Modeling the diffusion-weighted imaging signal for breast lesions in the b = 200 to 3000 s/mm 2 range: quality of fit and classification accuracy for different representations

Abstract

Purpose To evaluate different non‐Gaussian representations for the diffusion‐weighted imaging (DWI) signal in the b‐value range 200 to 3000 s/mm2 in benign and malignant breast lesions.
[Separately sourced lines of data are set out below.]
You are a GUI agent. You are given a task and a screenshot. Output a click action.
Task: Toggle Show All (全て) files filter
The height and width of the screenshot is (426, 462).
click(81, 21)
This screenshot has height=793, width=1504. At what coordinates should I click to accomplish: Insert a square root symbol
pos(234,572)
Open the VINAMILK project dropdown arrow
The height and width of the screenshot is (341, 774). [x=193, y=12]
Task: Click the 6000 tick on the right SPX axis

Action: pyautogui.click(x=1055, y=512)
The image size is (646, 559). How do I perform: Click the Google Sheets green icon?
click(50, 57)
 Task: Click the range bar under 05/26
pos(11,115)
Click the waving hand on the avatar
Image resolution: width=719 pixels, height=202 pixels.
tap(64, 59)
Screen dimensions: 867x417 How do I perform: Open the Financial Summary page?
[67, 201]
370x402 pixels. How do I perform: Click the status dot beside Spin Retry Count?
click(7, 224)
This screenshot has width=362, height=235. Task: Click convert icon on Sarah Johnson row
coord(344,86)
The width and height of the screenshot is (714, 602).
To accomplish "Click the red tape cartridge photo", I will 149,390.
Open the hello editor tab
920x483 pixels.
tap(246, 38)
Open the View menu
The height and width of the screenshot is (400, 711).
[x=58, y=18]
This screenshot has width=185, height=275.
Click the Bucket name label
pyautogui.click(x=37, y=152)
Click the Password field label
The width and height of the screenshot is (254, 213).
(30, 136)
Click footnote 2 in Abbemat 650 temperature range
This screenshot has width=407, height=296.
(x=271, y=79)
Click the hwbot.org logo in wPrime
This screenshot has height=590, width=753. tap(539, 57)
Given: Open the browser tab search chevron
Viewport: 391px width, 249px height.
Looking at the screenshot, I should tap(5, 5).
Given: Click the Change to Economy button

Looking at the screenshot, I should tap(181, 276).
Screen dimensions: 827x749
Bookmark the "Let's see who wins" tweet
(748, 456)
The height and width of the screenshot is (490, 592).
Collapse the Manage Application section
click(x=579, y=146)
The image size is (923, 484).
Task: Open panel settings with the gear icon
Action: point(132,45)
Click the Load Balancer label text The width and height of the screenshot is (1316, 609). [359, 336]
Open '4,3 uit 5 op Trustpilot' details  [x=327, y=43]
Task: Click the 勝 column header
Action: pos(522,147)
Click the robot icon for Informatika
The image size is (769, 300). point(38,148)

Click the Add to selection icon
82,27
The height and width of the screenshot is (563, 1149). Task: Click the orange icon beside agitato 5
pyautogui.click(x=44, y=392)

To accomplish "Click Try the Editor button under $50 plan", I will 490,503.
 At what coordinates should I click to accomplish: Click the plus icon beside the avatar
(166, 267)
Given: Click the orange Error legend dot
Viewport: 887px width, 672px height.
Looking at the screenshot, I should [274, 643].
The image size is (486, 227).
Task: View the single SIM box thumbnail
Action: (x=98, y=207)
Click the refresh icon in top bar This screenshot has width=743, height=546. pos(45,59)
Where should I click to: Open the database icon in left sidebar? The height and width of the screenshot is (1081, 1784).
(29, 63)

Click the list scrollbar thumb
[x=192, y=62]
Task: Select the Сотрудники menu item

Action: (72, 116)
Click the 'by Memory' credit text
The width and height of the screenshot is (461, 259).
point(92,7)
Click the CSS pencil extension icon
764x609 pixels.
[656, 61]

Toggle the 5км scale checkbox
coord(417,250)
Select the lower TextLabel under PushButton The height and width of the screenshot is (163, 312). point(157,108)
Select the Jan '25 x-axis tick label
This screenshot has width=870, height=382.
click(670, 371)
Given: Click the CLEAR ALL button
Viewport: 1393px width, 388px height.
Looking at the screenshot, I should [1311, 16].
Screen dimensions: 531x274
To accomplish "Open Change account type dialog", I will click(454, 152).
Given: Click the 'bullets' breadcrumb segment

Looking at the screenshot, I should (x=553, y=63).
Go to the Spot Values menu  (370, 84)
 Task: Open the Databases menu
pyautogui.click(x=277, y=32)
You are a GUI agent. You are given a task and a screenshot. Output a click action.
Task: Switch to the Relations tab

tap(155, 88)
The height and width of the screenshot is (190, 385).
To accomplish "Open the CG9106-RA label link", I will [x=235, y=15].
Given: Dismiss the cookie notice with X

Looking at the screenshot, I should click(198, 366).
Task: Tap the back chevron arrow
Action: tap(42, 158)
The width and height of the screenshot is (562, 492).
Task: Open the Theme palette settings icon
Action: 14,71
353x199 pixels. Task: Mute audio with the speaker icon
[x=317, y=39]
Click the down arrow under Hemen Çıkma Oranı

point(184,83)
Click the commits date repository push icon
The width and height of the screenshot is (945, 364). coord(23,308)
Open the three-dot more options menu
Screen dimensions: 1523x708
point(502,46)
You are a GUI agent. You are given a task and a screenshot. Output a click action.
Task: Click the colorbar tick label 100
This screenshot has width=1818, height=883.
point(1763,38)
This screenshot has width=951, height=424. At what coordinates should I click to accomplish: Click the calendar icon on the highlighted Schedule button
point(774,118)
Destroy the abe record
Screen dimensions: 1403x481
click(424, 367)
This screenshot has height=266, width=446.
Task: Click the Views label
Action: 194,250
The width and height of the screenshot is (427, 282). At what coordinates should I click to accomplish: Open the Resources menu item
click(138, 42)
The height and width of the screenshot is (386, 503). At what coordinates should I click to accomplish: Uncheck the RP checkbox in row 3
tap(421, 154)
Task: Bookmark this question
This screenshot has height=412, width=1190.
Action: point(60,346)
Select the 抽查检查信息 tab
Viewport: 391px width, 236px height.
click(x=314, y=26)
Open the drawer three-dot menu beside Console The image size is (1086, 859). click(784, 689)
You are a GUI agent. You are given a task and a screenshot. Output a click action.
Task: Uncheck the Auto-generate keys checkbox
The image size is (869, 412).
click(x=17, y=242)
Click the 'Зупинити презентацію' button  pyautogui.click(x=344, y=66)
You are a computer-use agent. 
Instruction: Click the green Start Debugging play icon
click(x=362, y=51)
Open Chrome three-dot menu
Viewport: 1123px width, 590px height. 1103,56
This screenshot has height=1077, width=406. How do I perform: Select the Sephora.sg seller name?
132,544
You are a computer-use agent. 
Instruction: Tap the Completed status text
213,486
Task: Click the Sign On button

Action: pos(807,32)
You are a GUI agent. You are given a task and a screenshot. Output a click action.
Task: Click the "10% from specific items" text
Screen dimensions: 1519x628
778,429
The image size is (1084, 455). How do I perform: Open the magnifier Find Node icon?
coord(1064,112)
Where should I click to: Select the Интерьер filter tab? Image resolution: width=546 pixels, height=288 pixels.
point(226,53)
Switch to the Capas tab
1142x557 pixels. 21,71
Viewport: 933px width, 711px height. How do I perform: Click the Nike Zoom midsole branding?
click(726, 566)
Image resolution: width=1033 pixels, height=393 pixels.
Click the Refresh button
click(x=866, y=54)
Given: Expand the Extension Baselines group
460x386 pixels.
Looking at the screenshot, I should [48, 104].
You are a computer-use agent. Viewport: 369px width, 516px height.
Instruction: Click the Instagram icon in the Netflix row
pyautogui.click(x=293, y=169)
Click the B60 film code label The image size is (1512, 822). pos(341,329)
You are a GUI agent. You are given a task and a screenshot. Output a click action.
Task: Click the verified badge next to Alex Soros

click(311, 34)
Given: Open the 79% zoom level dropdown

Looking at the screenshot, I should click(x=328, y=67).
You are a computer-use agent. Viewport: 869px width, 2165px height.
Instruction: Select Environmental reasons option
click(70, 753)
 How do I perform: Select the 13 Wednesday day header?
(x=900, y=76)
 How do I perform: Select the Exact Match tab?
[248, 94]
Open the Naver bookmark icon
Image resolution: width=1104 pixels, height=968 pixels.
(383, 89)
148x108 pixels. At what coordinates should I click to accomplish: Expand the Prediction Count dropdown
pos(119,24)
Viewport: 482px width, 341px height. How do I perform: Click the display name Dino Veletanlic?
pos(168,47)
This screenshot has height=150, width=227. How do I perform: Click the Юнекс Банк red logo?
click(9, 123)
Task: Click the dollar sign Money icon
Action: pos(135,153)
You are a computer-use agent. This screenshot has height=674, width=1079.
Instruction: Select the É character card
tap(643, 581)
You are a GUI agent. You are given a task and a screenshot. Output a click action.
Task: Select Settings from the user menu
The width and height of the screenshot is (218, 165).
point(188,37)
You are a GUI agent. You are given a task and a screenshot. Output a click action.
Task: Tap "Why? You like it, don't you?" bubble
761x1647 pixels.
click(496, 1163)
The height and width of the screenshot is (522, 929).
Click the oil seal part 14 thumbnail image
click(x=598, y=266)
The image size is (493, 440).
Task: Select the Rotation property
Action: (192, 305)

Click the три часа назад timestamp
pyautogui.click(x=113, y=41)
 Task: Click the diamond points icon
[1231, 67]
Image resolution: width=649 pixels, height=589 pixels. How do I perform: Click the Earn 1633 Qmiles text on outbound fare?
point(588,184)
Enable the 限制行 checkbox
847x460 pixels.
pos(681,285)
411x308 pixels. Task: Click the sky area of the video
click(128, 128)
Methods Forty‐three patients diagnosed with benign (n = 18) or malignant (n = 25) tumors of the breast underwent DWI (b‐values 200, 600, 1200, 1800, 2400, and 3000 s/mm2). Six different representations were fit to the average signal from regions of interest (ROIs) at different b‐value ranges. Quality of fit was assessed by the corrected Akaike information criterion (AICc), and the Friedman test was used for assessing representation ranks. The area under the curve (AUC) of receiver operating characteristic curves were used to evaluate the power of derived parameters to differentiate between malignant and benign lesions. The lesion ROI was divided in central and peripheral parts to assess potential effect of heterogeneity. Sensitivity to noise‐floor correction was also evaluated.

Results The Padé exponent was ranked as the best based on AICc, whereas 3 models (kurtosis, fractional, and biexponential) achieved the highest AUC = 0.99 for lesion differentiation. The monoexponential model at bmax = 600 s/mm2 already provides AUC = 0.96, with considerably shorter acquisition time and simpler analysis. Significant differences between central and peripheral parts of lesions were found in malignant lesions. The mono‐ and biexponential models were most stable against varying degrees of noise‐floor correction.

Conclusion Non‐Gaussian representations are required for fitting of the DWI curve at high b‐values in breast lesions. However, the added clinical value from the high b‐value data for differentiation of benign and malignant lesions is not clear.